Tapi tak cukup jauh untuk membuat saya merasa berhak mengeluh tentang bagaimana kami hanya bisa bertemu satu dua kali--tiga kali, kalau rindunya sedang tidak bertepuk sebelah tangan--dalam seminggu. Bila Ale mau menghampiri saya, atau saya mau menghampiri Ale, masing-masing harus rela satu sampai dua jamnya terbuang di perjalanan. Padahal bagi ego saya dan ego dia waktu adalah prioritas.

Maka dari itu, detik di mana Ale mengantar saya kembali ke tempat tinggal saya setelah hampir setengah hari kami menghabiskan waktu bersama, adalah detik yang paling tidak saya suka.

Saat ini hanya dua puluh menit tersisa sebelum hari Senin tiba. Ale dan saya masih dalam perjalanan pulang, menyenandungkan lagu-lagu yang baru kami tonton pertunjukannya semalaman. Entah dia sadar atau tidak, tapi saya tahu Ale sengaja tidak mengemudikan mobilnya lebih cepat dari 40 kilometer perjam.

"Kuliah kamu tuh nggak bisa apa pindah ke sini?" Saya menggerutu tanpa alasan.

Ale cuma senyum-senyum. Saya kira temporer. Ternyata sampai berdetik-detik kemudian lengkungan itu masih ada di sana, diikuti tawa geli dia sendiri. Saya curiga dia punya bayangan-bayangan aneh di otaknya.

"Ngapain sih kamu?" Tanya saya.

"Seneng."

"Kok seneng?"

"Tumben kamu manja."

"Mana manja? Aku serius."

"Malah bagus kalo serius. Daripada dibercandain sakit." Balasnya (iya, jangan protes mengenai leluconnya yang tidak lucu, saya juga barusan tertawa saking tidak lucunya) sebelum melirik saya sekilas, lalu mengerang sendiri. "Aaah, kamu aja dong yang pindah ke sana? Kan udah ada kampusnya??"

"Ga mau ih, enakan di sini."

"Iya sih enakan di sini."

"Lebih dingin ya?"

"Engga."

"Trus?"

"Ada kamunya."

Tertawalah saya, sementara tangan saya mendorong pipi dia pelan. "Berisik tau ga."

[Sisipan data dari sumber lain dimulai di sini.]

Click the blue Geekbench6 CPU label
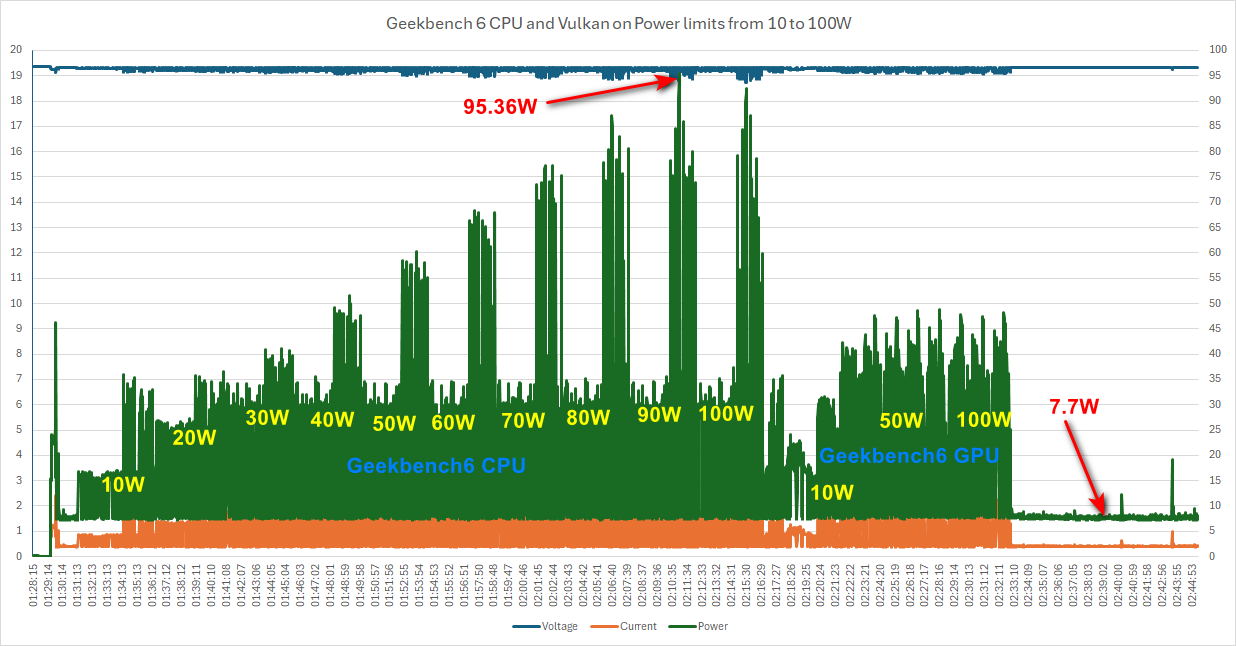The width and height of the screenshot is (1236, 646). pyautogui.click(x=436, y=465)

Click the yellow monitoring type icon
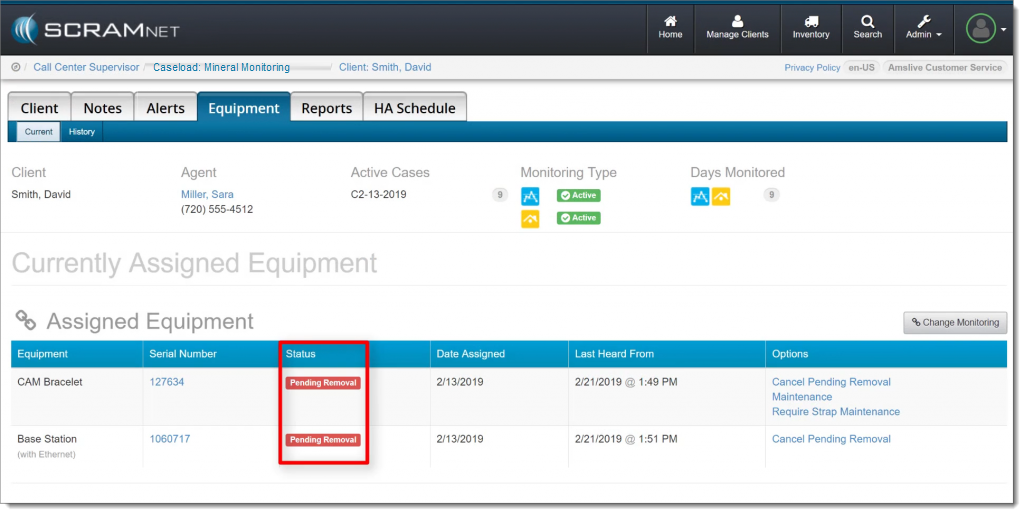pyautogui.click(x=530, y=218)
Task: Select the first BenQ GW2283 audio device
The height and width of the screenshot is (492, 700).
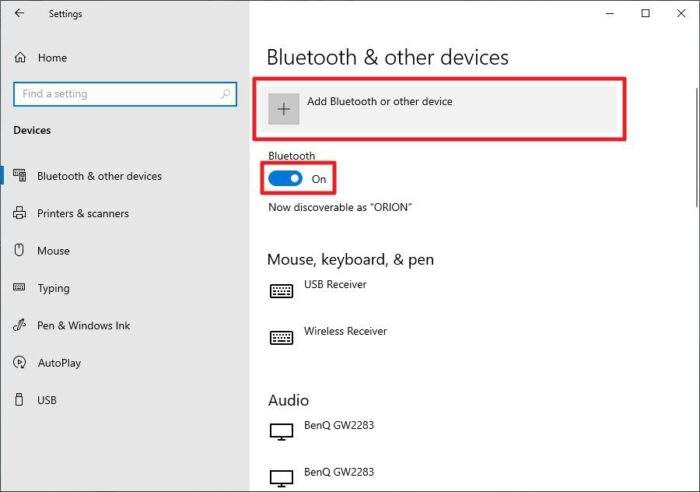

Perbincangan saya dan Ale setelah itu bercabang tak kenal arah, sampai tak terasa kalau kos saya sudah di depan mata. Dengan berat hati, saya keluar dari dari mobil, berbalik, memandangi dia lewat kaca jendela yang iaturunkan.

"Hati-hati di jalan, ganteng." Saya melambaikan tangan pelan. Pura-pura masih bersemangat. Padahal rasanya saya ingin membawa dia sekalian untuk saya kantongi di dalam plastik dan saya simpan rapat-rapat di sudut kamar. Sayangnya Ale terlalu besar. Walaupun sebetulnya dia tidak besar, apalagi jika bersebelahan dengan Jeremy, tapi tetap saja, Ale itu besar.

"Aku pulang ya."

"Iyaa."

"Gapapa aku pulang?"

"Iyaaaaa. Buruan gih besok kuliah?"

"Pulang ya."

"Iya Aleeeee..."

"Kamu masuk."

"Iya kalo kamu pergi aku masuk."

"Eh bentar, mau nitip salam ngga?"

"Buat siapa? Kak Brian?"

"Buat Kak Ale." Dia tersenyum lebar. Mati-matian saya menahan untuk tidak mendekat dan mencubit lengannya gemas.

"Mmm... ya udah boleh deh."

"Salam doang apa pake pesan?"

"Bisa pake pesan?"

"Bisa. Singkat aja tapi ya. Kalo panjang-panjang pidato."

"Iyaaaa."

"Pesannya?"

"Pesannyaaa... Ngggg... Jangan lucu-lucu jadi orang."

"Jangan lucu-lucu jadi orang." Dia mengulangi. Tangannya bergerak menirukan gestur mencatat, dengan telapak tangan satunya sebagai alas menulis. "Trus?"

"Kalo lucu, jadi pelawak aja, jangan jadi pacar aku. Akunya capek ketawa."

Eh malah Ale yang sekarang tertawa. Ajaibnya, suara gelak teratur Ale itu menular. Mungkin kalau ada abang-abang nasi goreng lewat, dia juga akan ikut tertawa bersama kami.

"Itu aja?"

"Itu aja."

"Ongkirnya cium pipi ya."

Saya mendelik, "Heh!"

"Beneran nih. Kamu yang ke sini apa aku yang ke sana?"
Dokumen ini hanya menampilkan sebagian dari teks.